WHAT TO WORK ON
A. In the passage on pregnancy nausea, can you rewrite the stretch from "Over the past" through "pre-pregnancy levels [8].", replacing "maternal circulation" with "the mother's bloodstream"?
B. How would you say this sentence from the passage on pregnancy nausea in Spanish: "NVP reduces food intake and produces aversions to particular foods."?

SOURCE PASSAGE

· · ·

Human gestation exhibits a number of aspects that are notably adverse. Prominent among them is nausea and vomiting of pregnancy (NVP), which is reported by up to about 80% of women especially during the first trimester [2], and is highly heritable [3]. NVP reduces food intake and produces aversions to particular foods. It varies continuously in degree from mild to an extreme referred to as hyperemesis gravidarum (HG), which typically affects up to about 1–2% of pregnancies and involves intractable vomiting, weight loss and dehydration, that can become injurious to the mother and fetus [4, 5]. Treatment of NVP and HG remains challenging due to the potential effects of therapy on the first-trimester fetus, which is especially vulnerable to potential harmful impacts from systemic medications.
NVP and HG have for many years been attributed to the effects of human chorionic gonadotropin, a hormone produced by the placenta in early development that stimulates the corpus luteum to generate progesterone and thus maintain the pregnancy [5–7]. The primary evidence for this inference is a coincidence in the timing of human chorionic gonadotropin production with NVP symptoms, with both peaking at around 8–12 weeks of pregnancy.
Over the past few years, culminating in an influential paper in 2023 [8], NVP and HG have instead been shown to be caused predominantly by relatively high levels of a hormone called Growth-Differentiation Factor 15 (GDF15). GDF15, like human chorionic gonadotropin, is secreted by the placenta into maternal circulation starting in early pregnancy; higher levels are causally associated with stronger NVP and higher risk of HG, as evidenced by a suite of convergent genetic, genomic, observational and experimental studies [8]. Moreover, especially high NVP levels are conferred by relatively low pre-pregnancy GDF15, followed by relatively high GDF15 during gestation [8]. These findings have motivated proposals for novel therapies to reduce NVP and HG, based on blocking the effects of GDF15 during pregnancy, as well as by increasing its pre-pregnancy levels [8].

· · ·

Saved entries
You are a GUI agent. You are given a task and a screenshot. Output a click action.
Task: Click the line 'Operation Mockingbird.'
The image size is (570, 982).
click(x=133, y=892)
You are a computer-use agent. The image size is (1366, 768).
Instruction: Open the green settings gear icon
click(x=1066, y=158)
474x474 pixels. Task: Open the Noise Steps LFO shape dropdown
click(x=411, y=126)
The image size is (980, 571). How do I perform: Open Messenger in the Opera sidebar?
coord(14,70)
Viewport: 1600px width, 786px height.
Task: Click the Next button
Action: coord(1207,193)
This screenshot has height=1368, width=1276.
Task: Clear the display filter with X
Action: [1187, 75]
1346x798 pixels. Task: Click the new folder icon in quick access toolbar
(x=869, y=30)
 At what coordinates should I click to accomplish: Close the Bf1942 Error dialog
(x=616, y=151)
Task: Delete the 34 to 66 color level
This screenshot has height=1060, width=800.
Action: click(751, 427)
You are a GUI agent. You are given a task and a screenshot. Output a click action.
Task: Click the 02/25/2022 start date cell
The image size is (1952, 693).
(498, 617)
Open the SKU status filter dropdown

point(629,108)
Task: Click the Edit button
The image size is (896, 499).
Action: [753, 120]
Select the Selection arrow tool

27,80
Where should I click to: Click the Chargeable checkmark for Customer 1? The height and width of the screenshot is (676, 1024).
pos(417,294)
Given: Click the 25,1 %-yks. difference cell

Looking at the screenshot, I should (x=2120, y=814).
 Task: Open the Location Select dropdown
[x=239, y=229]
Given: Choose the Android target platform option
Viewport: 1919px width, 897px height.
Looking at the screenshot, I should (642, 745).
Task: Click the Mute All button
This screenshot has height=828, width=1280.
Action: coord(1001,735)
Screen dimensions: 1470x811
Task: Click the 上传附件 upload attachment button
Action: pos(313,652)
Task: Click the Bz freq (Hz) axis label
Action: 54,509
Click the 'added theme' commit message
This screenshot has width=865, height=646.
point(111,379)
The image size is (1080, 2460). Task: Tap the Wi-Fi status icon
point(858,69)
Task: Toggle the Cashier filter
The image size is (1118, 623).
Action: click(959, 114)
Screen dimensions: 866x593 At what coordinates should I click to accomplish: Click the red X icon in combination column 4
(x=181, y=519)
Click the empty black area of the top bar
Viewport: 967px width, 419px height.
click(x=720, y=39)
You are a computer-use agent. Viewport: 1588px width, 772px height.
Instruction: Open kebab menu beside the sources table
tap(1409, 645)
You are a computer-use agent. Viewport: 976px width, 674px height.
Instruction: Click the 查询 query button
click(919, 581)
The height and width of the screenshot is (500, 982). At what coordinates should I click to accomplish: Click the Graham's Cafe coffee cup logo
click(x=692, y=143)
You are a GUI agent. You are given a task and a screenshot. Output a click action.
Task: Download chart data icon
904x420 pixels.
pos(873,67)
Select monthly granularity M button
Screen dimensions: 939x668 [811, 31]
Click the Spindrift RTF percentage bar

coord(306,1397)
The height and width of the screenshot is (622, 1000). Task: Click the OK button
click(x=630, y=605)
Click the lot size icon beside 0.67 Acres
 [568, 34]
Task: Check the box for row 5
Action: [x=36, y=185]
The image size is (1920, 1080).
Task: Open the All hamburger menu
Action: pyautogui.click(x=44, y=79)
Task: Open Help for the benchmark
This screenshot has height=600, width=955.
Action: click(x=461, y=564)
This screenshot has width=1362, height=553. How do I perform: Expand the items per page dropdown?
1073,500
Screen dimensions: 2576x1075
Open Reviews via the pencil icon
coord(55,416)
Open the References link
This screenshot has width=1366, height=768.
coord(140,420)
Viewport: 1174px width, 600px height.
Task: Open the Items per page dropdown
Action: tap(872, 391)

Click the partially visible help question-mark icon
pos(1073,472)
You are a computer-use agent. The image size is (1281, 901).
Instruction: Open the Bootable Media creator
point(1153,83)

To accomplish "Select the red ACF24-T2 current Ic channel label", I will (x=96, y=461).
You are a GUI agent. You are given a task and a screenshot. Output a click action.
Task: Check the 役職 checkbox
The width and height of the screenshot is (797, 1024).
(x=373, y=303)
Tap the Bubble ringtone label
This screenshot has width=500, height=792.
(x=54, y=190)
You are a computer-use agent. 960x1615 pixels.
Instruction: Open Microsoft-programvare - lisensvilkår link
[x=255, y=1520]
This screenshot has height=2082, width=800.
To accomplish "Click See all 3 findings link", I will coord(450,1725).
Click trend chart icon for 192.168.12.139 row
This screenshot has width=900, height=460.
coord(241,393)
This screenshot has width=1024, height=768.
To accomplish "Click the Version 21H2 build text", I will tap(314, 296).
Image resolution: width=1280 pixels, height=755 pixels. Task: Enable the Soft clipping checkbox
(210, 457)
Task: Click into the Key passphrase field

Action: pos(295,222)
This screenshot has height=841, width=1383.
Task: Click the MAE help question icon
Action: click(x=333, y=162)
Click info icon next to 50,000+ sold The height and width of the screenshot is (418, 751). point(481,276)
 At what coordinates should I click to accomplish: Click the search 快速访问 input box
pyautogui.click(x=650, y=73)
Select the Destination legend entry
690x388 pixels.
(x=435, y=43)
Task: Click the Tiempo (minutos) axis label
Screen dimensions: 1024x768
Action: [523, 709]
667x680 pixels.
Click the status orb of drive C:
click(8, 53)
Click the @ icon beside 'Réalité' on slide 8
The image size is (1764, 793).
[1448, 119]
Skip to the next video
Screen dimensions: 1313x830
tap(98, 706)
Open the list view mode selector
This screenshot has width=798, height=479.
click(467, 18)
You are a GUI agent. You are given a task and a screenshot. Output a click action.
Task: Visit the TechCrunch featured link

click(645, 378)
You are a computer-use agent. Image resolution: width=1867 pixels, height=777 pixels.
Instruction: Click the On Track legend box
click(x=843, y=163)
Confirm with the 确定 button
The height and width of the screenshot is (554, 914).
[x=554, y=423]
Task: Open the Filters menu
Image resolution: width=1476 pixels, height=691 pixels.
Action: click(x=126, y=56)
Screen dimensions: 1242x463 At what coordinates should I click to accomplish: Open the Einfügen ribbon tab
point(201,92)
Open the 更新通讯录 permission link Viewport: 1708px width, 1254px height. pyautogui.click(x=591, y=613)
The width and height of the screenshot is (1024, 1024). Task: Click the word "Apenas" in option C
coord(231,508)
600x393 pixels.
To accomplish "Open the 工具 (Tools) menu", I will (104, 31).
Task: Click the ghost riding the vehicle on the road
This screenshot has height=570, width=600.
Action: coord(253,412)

· · ·

EXERCISE RESULTS
A.
Over the past few years, culminating in an influential paper in 2023 [8], NVP and HG have instead been shown to be caused predominantly by relatively high levels of a hormone called Growth-Differentiation Factor 15 (GDF15). GDF15, like human chorionic gonadotropin, is secreted by the placenta into the mother's bloodstream starting in early pregnancy; higher levels are causally associated with stronger NVP and higher risk of HG, as evidenced by a suite of convergent genetic, genomic, observational and experimental studies [8]. Moreover, especially high NVP levels are conferred by relatively low pre-pregnancy GDF15, followed by relatively high GDF15 during gestation [8]. These findings have motivated proposals for novel therapies to reduce NVP and HG, based on blocking the effects of GDF15 during pregnancy, as well as by increasing its pre-pregnancy levels [8].

B. Las NVP reducen la ingesta de alimentos y provocan aversiones a determinados alimentos.